In one well-publicized case, a US serviceman was relieved from duty and pulled from the country after confronting the practice and beating up an Afghan police commander. Tolerating the practice also backfired on US forces in 2012, when the "tea boy" of a local police chief living on a military base stole a rifle and killed three US Marines.
8. 2009 Azizazad Massacre
Although the AC-130 was crucial in carrying out the Kunduz hospital airstrike, it also took part in an aerial attack on the village of Azizazad, where a Taliban commander was reported to be hiding.
9. 2009 Granai Massacre
In another case of air support gone bad, the US military dropped bombs on the village of Granai, which was the site of a firefight between the US and Taliban forces.
As a result, as many as 147 civilians were killed in the airstrike, most of them women and children.
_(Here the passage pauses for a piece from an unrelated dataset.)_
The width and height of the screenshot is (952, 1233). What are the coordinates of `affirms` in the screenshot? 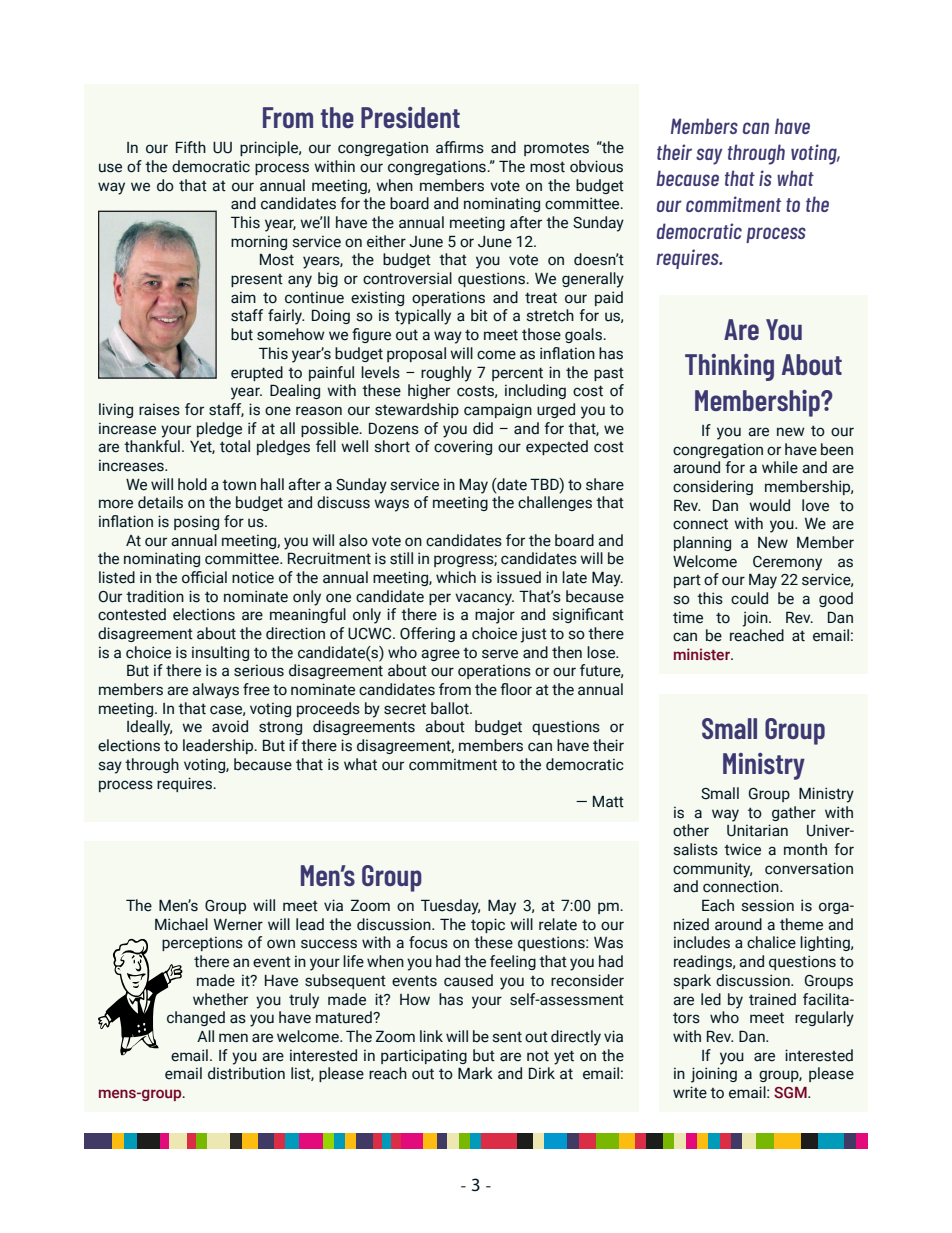 It's located at (460, 147).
Meanwhile, there is virtually no data on Taliban casualties.
10. Morale Issues
The US army itself faced a degradation in discipline as the conflict dragged on, with a variety of practices emerging, such as soldiers posing with the body parts of dead suicide bombers. In another incident, four US marines urinated on the bodies of four men who were said to be Taliban fighters but may have been local laborers.
However, all of this is not simply the "Heart of Darkness" narrative of a place where men go mad and empires crumble, but a very specific foreign policy course taken by the United States, as showcased by one country.